Evet evet başlığı görüp hiç öyle şaşırmayın. Toptan fena durumlardayız.


Cumartesi sabahı Oylum Talu’nun Habertürk’teki programına konuk olmak için evden erken çıktım. Daha sonra da yine program bitiminde erkenden Cihangir’e döndüm. Malum cuma sabahlamışım. Üç saatlik uyku ile leyla gibi dolaşıyordum.

Neyse taksiden indim, gazetelerimi aldım eve gidiyorum.




Fıstık gibi bir kız dikkatimi çekti. Belli ki, geceden kalmış. Topuklu ayakkabı, minicik bir elbise üstünde. Saçlar hala yapılı. Ama dağılmış. Nasıl ağlıyor.


Hüngür hüngür. Bağıra bağıra. Anıra anıra. Hıçkıra hıçkıra.




Aman tanrım görseniz ailesine bir şey oldu falan sandım. O yürüyor ben yürüyorum. Telefonda da birine anlatıyor başına geleni. Meğer sevgilisi en yakın arkadaşıyla aldatmış. Sabaha kadar kovalamaca yaşanmış. Çocukla kavgalar derken bla bla bla… Yani klasik olay.




Yani son yılların en moda olayı.




Ah çok üzülüyorum ya. Gerçekten biz kadınlar ve onlar erkekler hepimiz yalnızlıktan öleceğiz. Ve ne yapmamız gerektiğini de kimse bilmiyor. Bu nasıl olacak, nasıl çıkacağız bu işten bilemiyorum.




Gecelerce acayip hikayeler yaşanıyor. Artık kim kimin sevgilisi, kim kimin karısı, kocası kimsenin umurunda değil. Herkes birbiriyle bir şeyler yaşamak istiyor ve yaşıyor da.




Mesela tam da o gün Ayşe Arman böyle bir konu işlemeye başlamış. İlk sözü erkeklere vermiş. Haftaya da kadınlar konuşacakmış.




Erkekler konuşmuştu konuşmuş efendim. Kadınlar hakkında söylenmedik söz bırakmamışlar. Kısacası kadınlara diyorlar ki, “Annelerinizin döneminde değilsiniz, rekabet çoğaldı. Evlendi evine bağlandı diye düşünmeyin. Anında aldatılırsınız” falan filan.




Doğru. Evet çok doğru söylüyorlar. Ben de sık sık Unisex’teki köşemde ve artık tabii ki burada yazıyorum. Kadınlar çok dır dır ediyor. Kadınlar kendilerine güvenmiyor. Bir gece dışarıya çıkıyorlar aman yarabbi adamın hayatını mahvediyorlar. Görüyoruz, gözlemiyorum. Ne kavgalar, ne patırtılar yaşanıyor gece çiftler arasında.

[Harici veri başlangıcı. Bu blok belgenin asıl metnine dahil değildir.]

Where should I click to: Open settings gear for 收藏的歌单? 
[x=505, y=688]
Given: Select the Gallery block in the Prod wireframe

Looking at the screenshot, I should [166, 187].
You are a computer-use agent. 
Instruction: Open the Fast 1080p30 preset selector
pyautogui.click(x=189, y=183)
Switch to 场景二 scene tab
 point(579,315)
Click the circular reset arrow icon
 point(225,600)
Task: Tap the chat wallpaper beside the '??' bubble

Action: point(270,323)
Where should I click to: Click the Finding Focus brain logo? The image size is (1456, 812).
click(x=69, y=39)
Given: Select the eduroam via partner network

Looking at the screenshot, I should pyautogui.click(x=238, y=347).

Hanımlar kendinizi düşürmeyin, kendi saygınlığınızı kaybetmeyin. Bakınız adamların söylediklerine biraz kulak verin. Ve derlenip toparlanın derim. Mesela cumartesi sabahı anıra anıra ağlayan o güzel kadın.




Neden ağlıyorsun? Bırak gitsin. Neden sabaha kadar kapısından ayrılmadın adamın. Neden?




Bunlara sizler fırsat veriyorsunuz hanımlar. Sanki az biraz toparlanma zamanı.